> Les consignes
1. Recopiez mot pour mot le passage du texte sur le transport scolaire qui va de « Le transport scolaire » jusqu'à « pu être trouvées. » inclus.
2. Répondez aux questions suivantes à partir du texte sur le transport scolaire.
(a) En 2022-2023, de quel pourcentage le coût moyen des kilomètres parcourus en régie était-il inférieur à celui du transport à forfait ?
(b) Quelle proportion des coûts de fonctionnement est attribuée à la main-d'œuvre ?
(c) Quelles sont les deux provinces qui misent en quasi-totalité sur le transport privé ?
3. Rédigez la suite du texte sur le transport scolaire en reprenant après sa dernière phrase.

> Texte à lire
Le coût moyen pour les kilomètres parcourus par des véhicules exploités en régie était de 38 % inférieur au coût moyen pour le transport à forfait en 2022-2023. Afin d’inclure les dépenses d’amortissement, on peut se référer aux états financiers de l’entreprise Transport scolaire Sogesco, présentée dans une section antérieure. Selon ceux-ci, les dépenses d’amortissement représentent en moyenne de 10 à 15 % des charges de ce transporteur, ce qui permet d’avoir une idée approximative du poids financier de cette catégorie de dépenses.

À partir de ces données comparatives et selon une estimation prudente, il est possible de soutenir que le transport exploité en régie par les organismes scolaires eux-mêmes n’est pas plus onéreux que le transport à forfait. Les principaux coûts de fonctionnement de ce secteur d’activité sont attribuables à deux facteurs premiers, soit 35 à 40 % pour la main-d’œuvre et environ 50 % pour le parc d’autobus (carburant, amortissement, entretien). En la matière, les deux modèles de transport scolaire, en régie et à forfait, doivent composer avec des coûts similaires. La section suivante poursuit cette analyse en présentant les modèles de transport scolaire pratiqués ailleurs au pays et en Amérique du Nord. D’autres études ont abordé la comparaison des coûts entre le transport assuré par le public et par le privé, ce qui permet de jeter un éclairage supplémentaire sur cette question.

2.10 Les modèles des autres provinces canadiennes

Le transport scolaire étant de compétence provinciale, les modèles d’encadrement de ce service public varient d’une province à l’autre. La pratique de la sous-traitance à des entreprises privées pour assurer le déplacement quotidien des élèves n’est pas la norme partout au pays. Le tableau 10 présente les modes d’exploitation des flottes de véhicules scolaires de huit provinces. On remarque que le Québec et l’Ontario sont les seules qui misent en quasi-totalité sur le transport privé pour l’organisation du transport scolaire. Tandis que le Manitoba et le Nouveau-Brunswick pratiquent un modèle presque entièrement public, la Nouvelle-Écosse, la Saskatchewan, la Colombie-Britannique et l’Alberta préconisent une formule hybride. Des données sur l’Île-du-Prince-Édouard et Terre-Neuve-et-Labrador n’ont pu être trouvées.

> Jeu de données
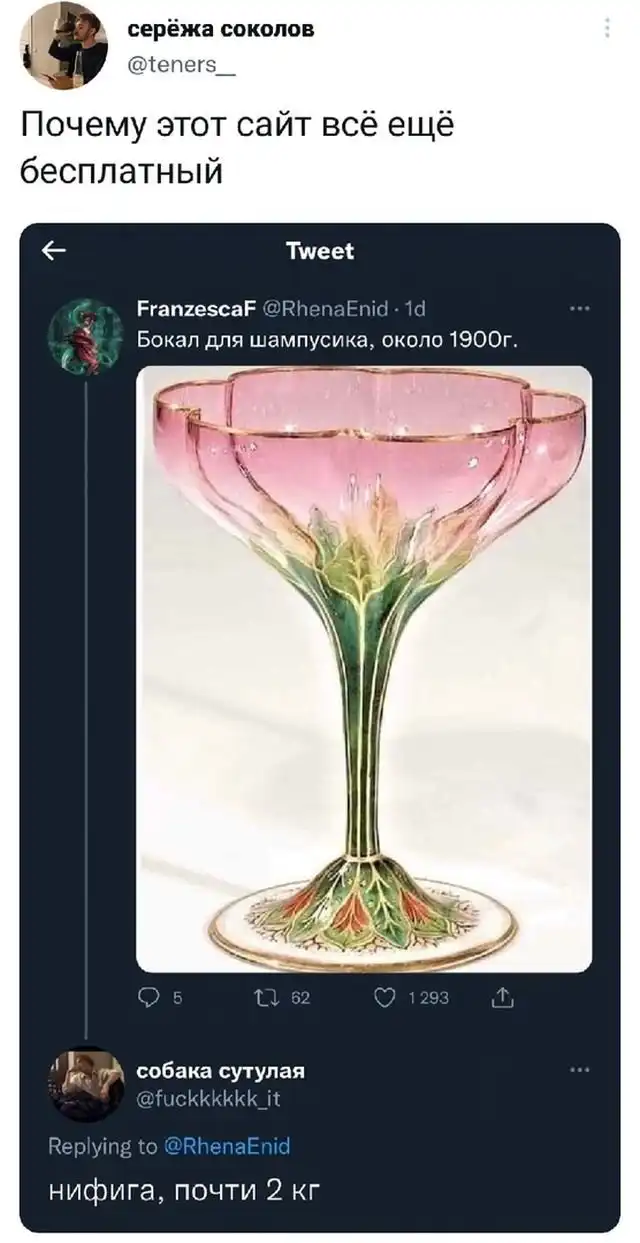640x1243 pixels.
Task: Open three-dot menu on серёжа соколов post
Action: (x=607, y=28)
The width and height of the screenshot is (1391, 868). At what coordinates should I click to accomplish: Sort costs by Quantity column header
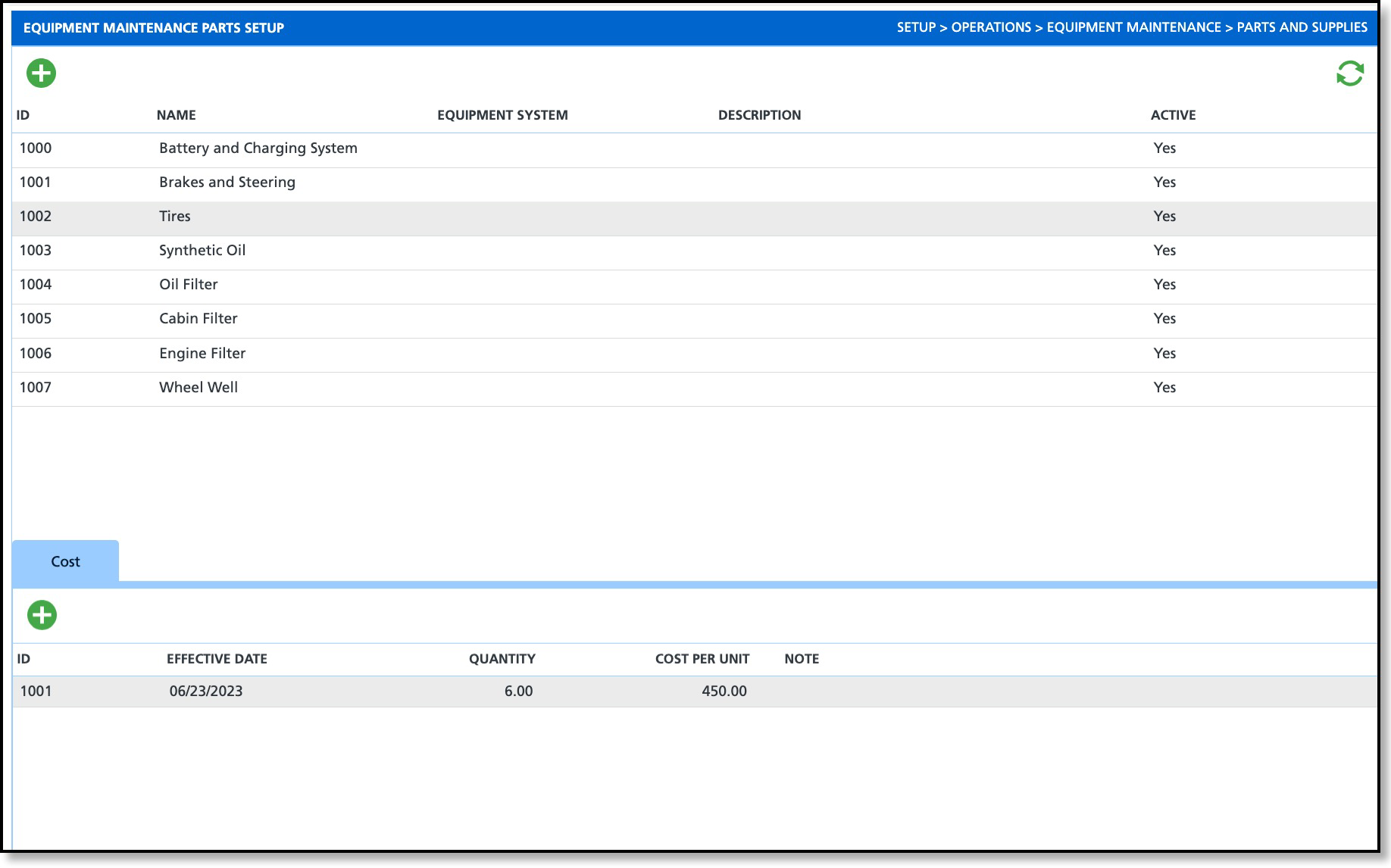[502, 659]
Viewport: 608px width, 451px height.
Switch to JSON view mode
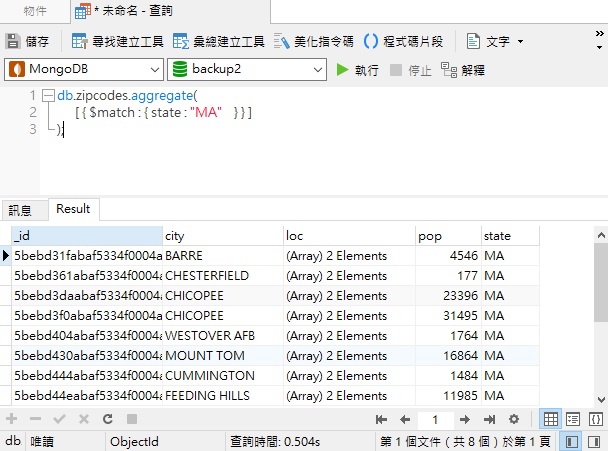pyautogui.click(x=595, y=419)
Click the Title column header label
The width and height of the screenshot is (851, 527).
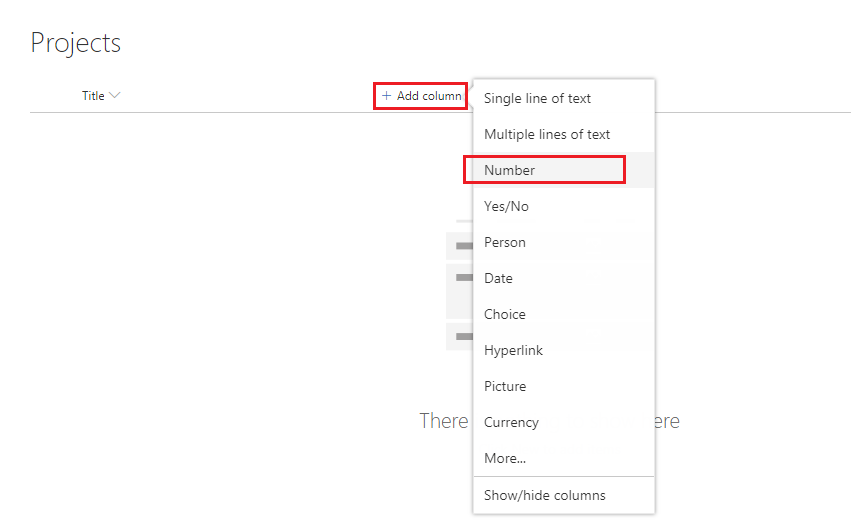(x=93, y=96)
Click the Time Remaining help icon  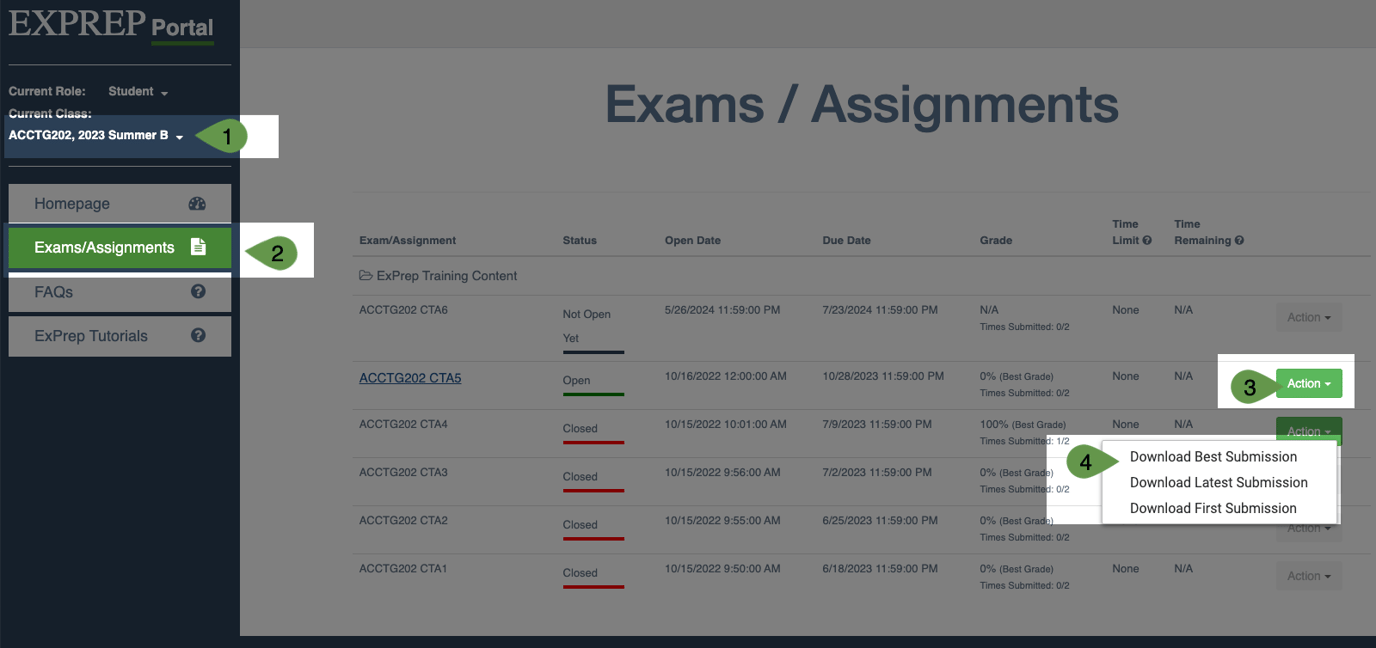[1239, 240]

> Corrigé de l'exercice
1.
Le transport scolaire étant de compétence provinciale, les modèles d’encadrement de ce service public varient d’une province à l’autre. La pratique de la sous-traitance à des entreprises privées pour assurer le déplacement quotidien des élèves n’est pas la norme partout au pays. Le tableau 10 présente les modes d’exploitation des flottes de véhicules scolaires de huit provinces. On remarque que le Québec et l’Ontario sont les seules qui misent en quasi-totalité sur le transport privé pour l’organisation du transport scolaire. Tandis que le Manitoba et le Nouveau-Brunswick pratiquent un modèle presque entièrement public, la Nouvelle-Écosse, la Saskatchewan, la Colombie-Britannique et l’Alberta préconisent une formule hybride. Des données sur l’Île-du-Prince-Édouard et Terre-Neuve-et-Labrador n’ont pu être trouvées.

2.
(a) Il était inférieur de 38 %.
(b) De 35 à 40 % des coûts sont attribués à la main-d'œuvre.
(c) Le Québec et l'Ontario.

3.
Le modèle de sous-traitance à des entreprises privées introduit un élément de compétition dans le système, où des entreprises concurrentes doivent soumettre un prix compétitif pour obtenir les contrats dans le cadre du système d’appel d’offres. Or au Québec, la Loi sur l’instruction publique permet aux organismes scolaires de procéder par ententes de gré à gré. Le rapport de 2011 du Vérificateur général concluait « qu’au cours des 10 dernières années, la quasi-totalité des contrats de transport scolaire a été accordée de cette manière. Le recours à des appels d’offres est l’exception48 ». Il semble que le recours marginal à l’appel d’offres soit une caractéristique pérenne du transport scolaire au Québec, puisque durant l’année scolaire1985-1986, 93,6% des contrats avaient été octroyés de gré à gré49. Depuis 2019 et sur les quelque 55 000 contrats de transport scolaire conclus durant cette période, on dénombre 25 appels d'offres concernant des contrats de transport scolaire publiés sur le Système électronique d'appel d'offres du gouvernement du Québec.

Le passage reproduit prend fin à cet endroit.